The third component involves fusing and optimizing the results from the previous two components. Initially, a scaling factor is derived from the numerical values of these results, and the model output trained with CosEmbeddingLoss is multiplied by this factor to align its scale with that of the MSE-trained model. Subsequently, the outputs from both models are concatenated into a 100-dimensional sequence and fed into dense neural networks, yielding the final optimized 50-dimensional FISD. This step integrates the strengths of models trained with different loss functions, enhancing the accuracy and robustness of the descriptors. For the training of the MLMS model, we utilized the QM9 dataset, specifically the training set data as delineated in the pre-processing stage. In the first two components, we used molecular graphs as the input and the processed FISD as labels for supervised learning. In the third component, we took the output values from the first two models as the input and the processed FISD as labels for further supervised learning. Ultimately, we obtained the predictive model.

Thus, the MLMS model is capable of swiftly generating FISD for molecules by inputting SMILES strings. Although the MLMS model is trained solely on the QM9 dataset, it remains capable of achieving a certain level of consistency with DFT-calculated spectra when applied to predict molecules in the larger DUD-E dataset, which can be seen in Fig. S4.

We designed and implemented a virtual screening model named VS2Net based on a DNN, consisting of five DNN layers with ReLU as the inter-layer activation function to enhance the network's nonlinear processing capabilities. The process of using VS2Net to conduct virtual screening is shown in Fig. 6c. The model's input integrates 100-dimensional FISD (50 for molecule-FISD and 50 for protein-FISD). At the output layer, a sigmoid activation function is applied to output a probability value between 0 and 1, and based on the results, we can classify the molecules as either active molecules or inactive molecules. During training, the Binary Cross-Entropy Loss (BCEloss) is employed as the loss function to minimize the discrepancy between predicted values and true labels.

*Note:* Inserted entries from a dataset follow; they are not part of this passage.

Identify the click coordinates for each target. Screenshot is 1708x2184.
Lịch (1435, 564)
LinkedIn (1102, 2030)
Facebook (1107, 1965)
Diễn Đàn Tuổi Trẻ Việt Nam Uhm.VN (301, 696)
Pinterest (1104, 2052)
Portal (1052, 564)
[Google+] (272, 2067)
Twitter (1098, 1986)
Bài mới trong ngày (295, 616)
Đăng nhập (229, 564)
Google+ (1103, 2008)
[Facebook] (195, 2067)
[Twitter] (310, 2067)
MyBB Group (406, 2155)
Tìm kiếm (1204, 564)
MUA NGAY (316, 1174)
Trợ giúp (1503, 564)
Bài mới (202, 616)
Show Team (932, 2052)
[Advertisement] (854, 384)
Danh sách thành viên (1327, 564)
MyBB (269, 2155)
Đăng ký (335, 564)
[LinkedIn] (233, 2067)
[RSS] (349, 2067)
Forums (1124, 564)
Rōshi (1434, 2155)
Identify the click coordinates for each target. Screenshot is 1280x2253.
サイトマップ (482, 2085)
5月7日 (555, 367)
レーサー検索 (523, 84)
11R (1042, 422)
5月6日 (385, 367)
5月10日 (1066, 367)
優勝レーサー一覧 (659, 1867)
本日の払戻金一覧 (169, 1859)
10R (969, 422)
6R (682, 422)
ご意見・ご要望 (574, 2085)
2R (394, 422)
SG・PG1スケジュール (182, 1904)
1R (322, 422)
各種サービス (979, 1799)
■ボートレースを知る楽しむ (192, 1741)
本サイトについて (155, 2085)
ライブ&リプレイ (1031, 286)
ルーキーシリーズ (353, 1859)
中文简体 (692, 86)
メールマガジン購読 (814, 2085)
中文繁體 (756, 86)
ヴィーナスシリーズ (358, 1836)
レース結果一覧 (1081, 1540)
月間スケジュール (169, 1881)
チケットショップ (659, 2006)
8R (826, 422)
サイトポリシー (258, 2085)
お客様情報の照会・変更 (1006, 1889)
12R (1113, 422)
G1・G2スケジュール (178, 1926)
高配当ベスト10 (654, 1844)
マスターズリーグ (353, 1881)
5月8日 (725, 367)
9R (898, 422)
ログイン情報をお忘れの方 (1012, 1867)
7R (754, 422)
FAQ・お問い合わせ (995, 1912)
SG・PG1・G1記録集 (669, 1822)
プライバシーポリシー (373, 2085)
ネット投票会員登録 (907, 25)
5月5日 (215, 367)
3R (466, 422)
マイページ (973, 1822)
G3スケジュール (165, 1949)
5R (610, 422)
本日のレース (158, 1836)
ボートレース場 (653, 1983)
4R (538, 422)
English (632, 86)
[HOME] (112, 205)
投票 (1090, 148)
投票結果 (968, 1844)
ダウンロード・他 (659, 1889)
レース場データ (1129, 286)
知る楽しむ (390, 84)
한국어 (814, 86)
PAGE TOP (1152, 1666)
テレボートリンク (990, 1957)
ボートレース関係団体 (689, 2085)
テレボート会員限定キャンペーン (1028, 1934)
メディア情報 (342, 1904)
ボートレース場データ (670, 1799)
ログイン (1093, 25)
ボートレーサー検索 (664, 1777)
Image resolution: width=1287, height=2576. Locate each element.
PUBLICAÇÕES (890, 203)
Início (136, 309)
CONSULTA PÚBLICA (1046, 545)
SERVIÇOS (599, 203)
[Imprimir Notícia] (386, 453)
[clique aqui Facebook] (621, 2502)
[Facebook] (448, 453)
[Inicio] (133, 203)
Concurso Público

VS2Net was primarily trained and tested on the DUD-E dataset. Additionally, we conducted pre-experiments and transfer-learning cases, where the models shared a similar structure with VS2Net but were trained on different data. The detailed results and a transfer learning case result can be seen in Fig. S5–S7. Their training processes are similar. Both take the FISD of proteins and molecules as the input and the classification results of whether the molecule is an active or inactive ligand for the protein as the output for supervised learning. The model that performs best on the validation set is saved and used for testing.

Conclusions

In this study, we emphasize and demonstrate the exceptional performance of leveraging FISD in virtual screening, achieving desirable outcomes even with a simple yet classical model architecture. For the first time, we present the application of spectra-descriptors to virtual screening. This efficient representation of physicochemical properties and spatial characteristics enhances machine learning models' ability to capture and recognize protein–ligand interactions. In the case studies, our proposed strategy successfully identified suitable ligand molecules for two specific target proteins under real-world application scenarios, further validating the practical value of our approach.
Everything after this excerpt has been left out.